Start of Input for this task

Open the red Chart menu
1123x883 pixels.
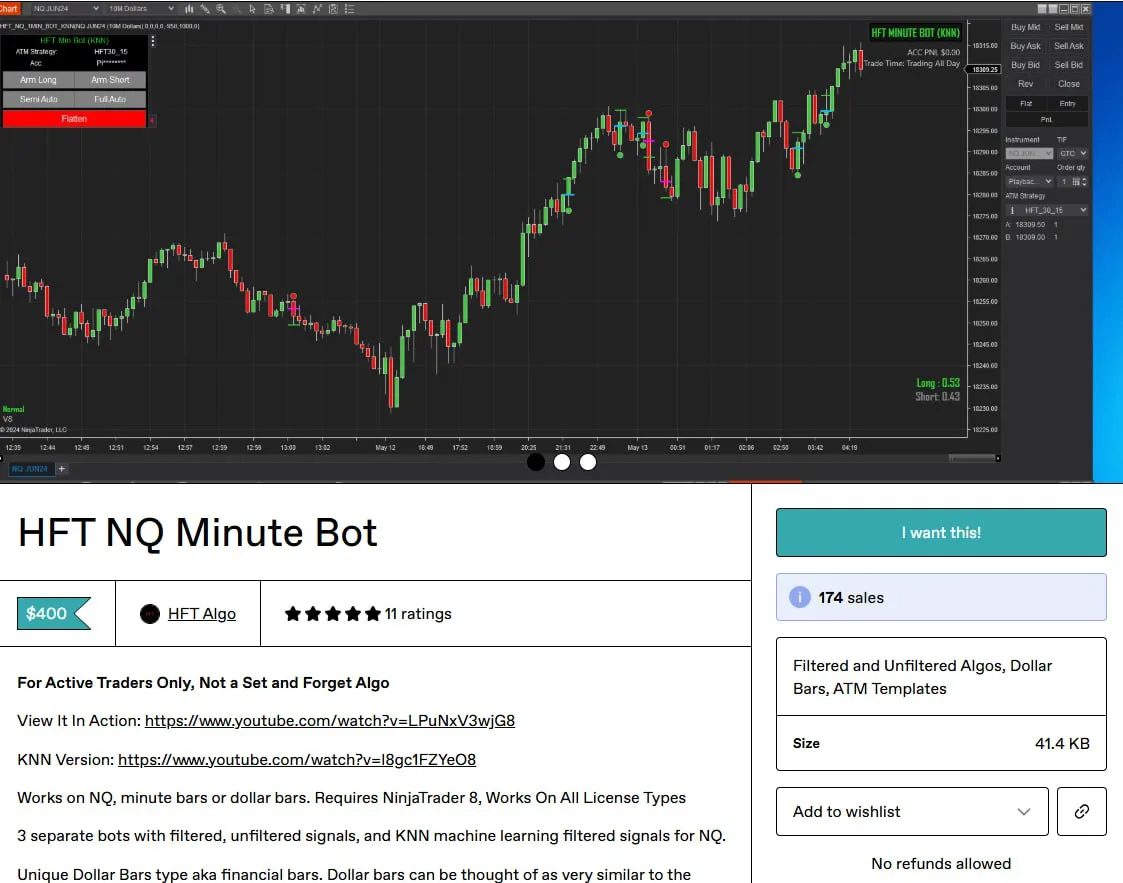[10, 8]
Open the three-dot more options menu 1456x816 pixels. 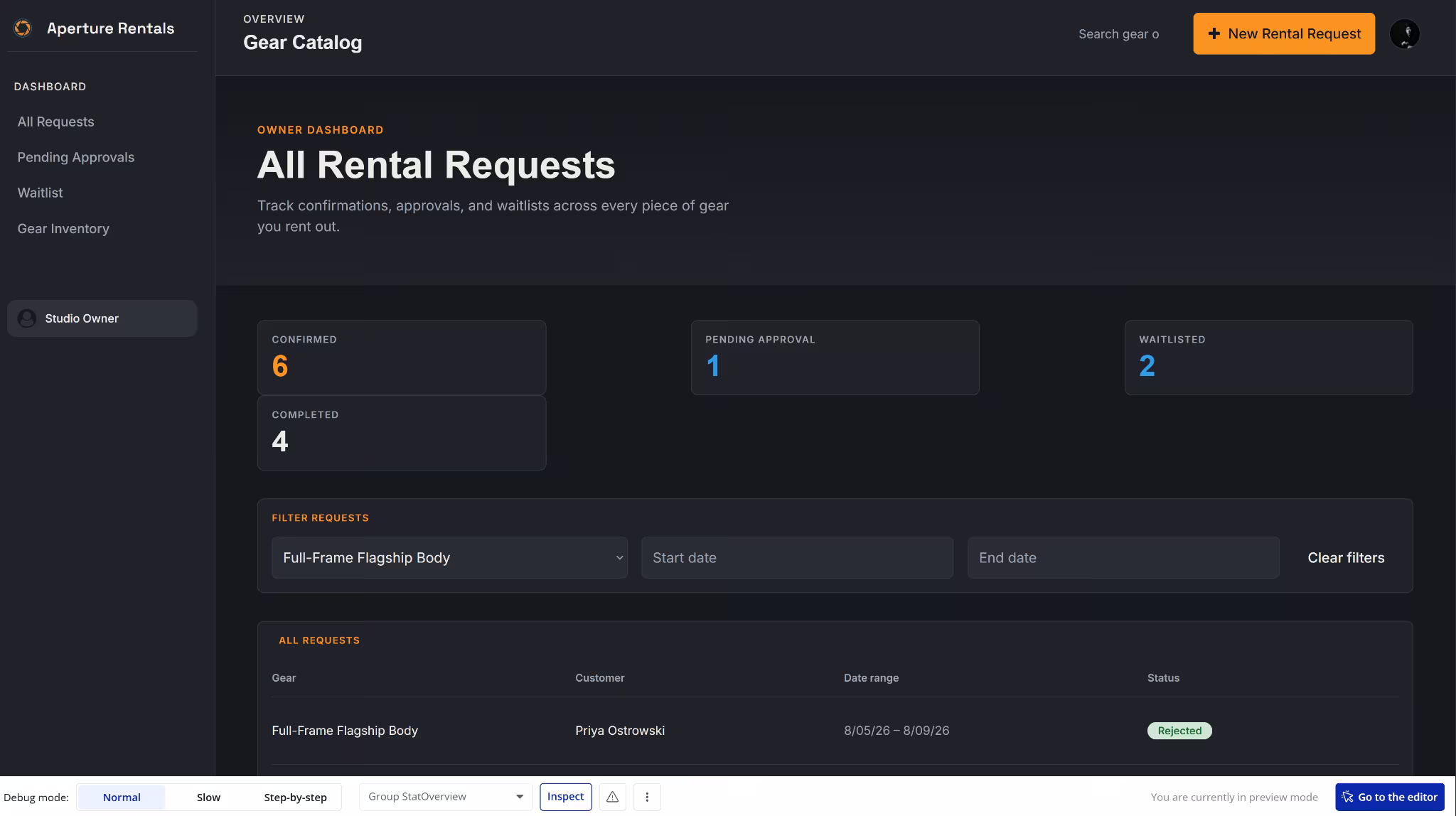point(647,797)
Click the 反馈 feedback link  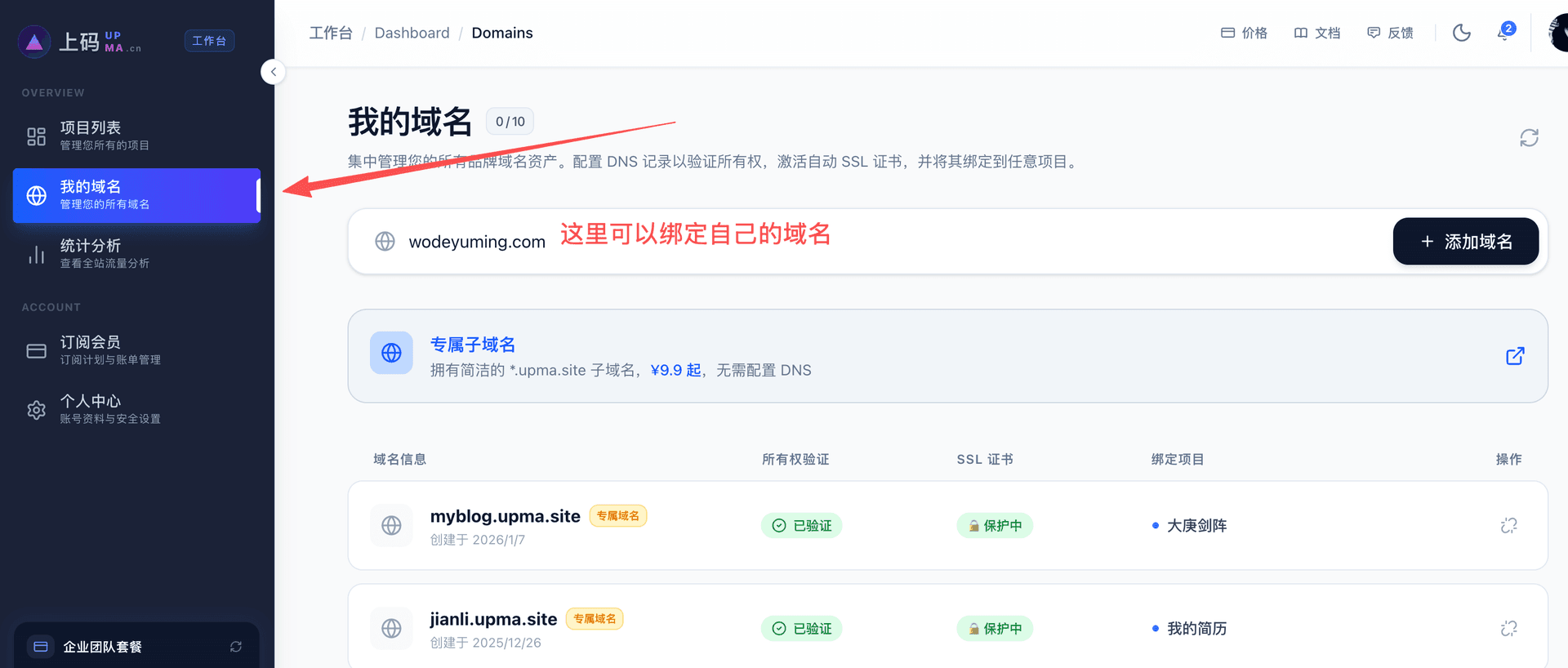pos(1390,33)
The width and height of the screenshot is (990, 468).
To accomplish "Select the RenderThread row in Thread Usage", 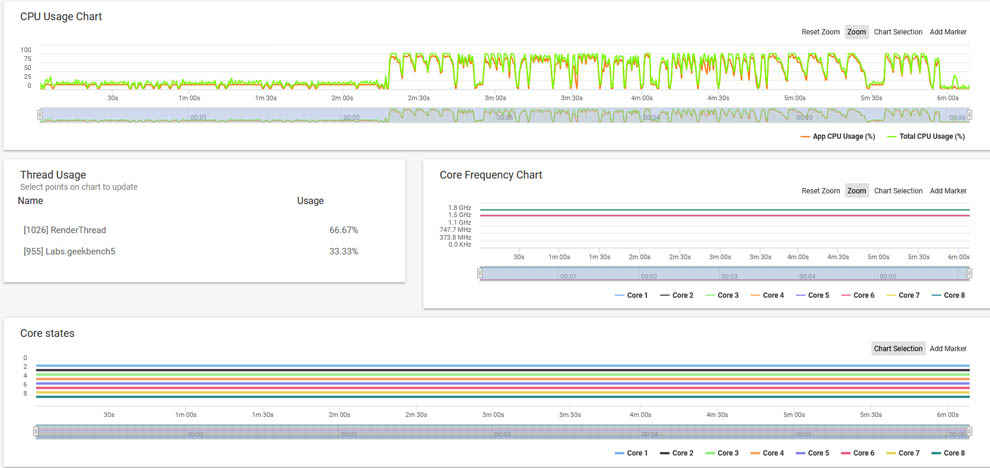I will click(x=191, y=230).
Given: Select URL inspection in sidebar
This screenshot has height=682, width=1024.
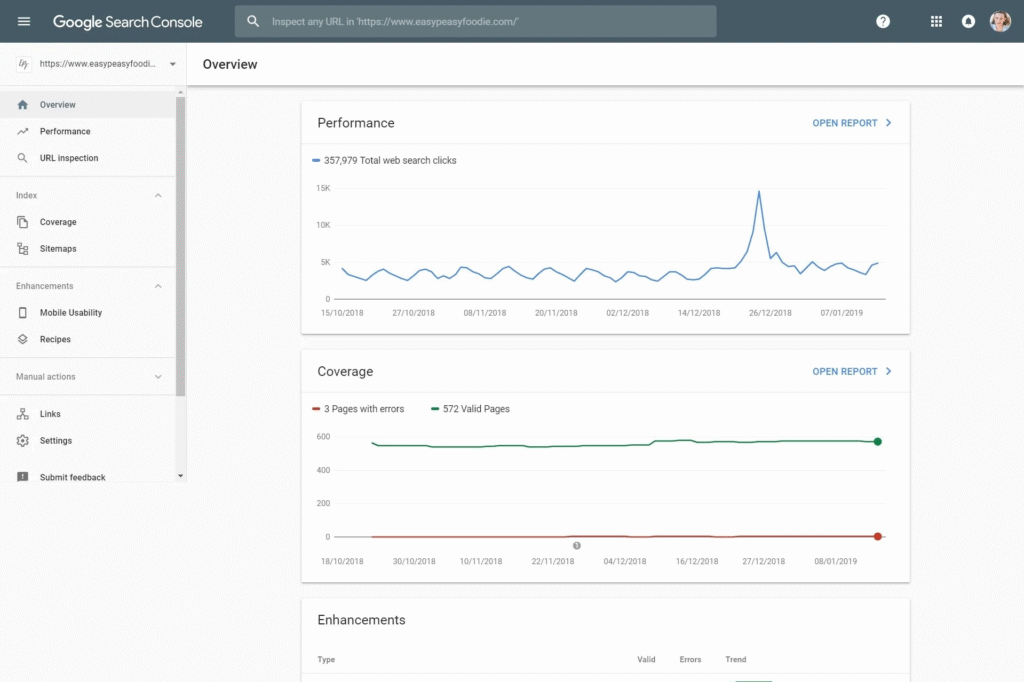Looking at the screenshot, I should pyautogui.click(x=69, y=158).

End of Input for this task

*Description of the task*. Nothing but the lines from the one containing "Given: Select URL inspection in sidebar" through the last line of the listing should be copied, each word for word and without pictures.

*Task answer*.
Given: Select URL inspection in sidebar
This screenshot has height=682, width=1024.
Looking at the screenshot, I should pyautogui.click(x=69, y=158).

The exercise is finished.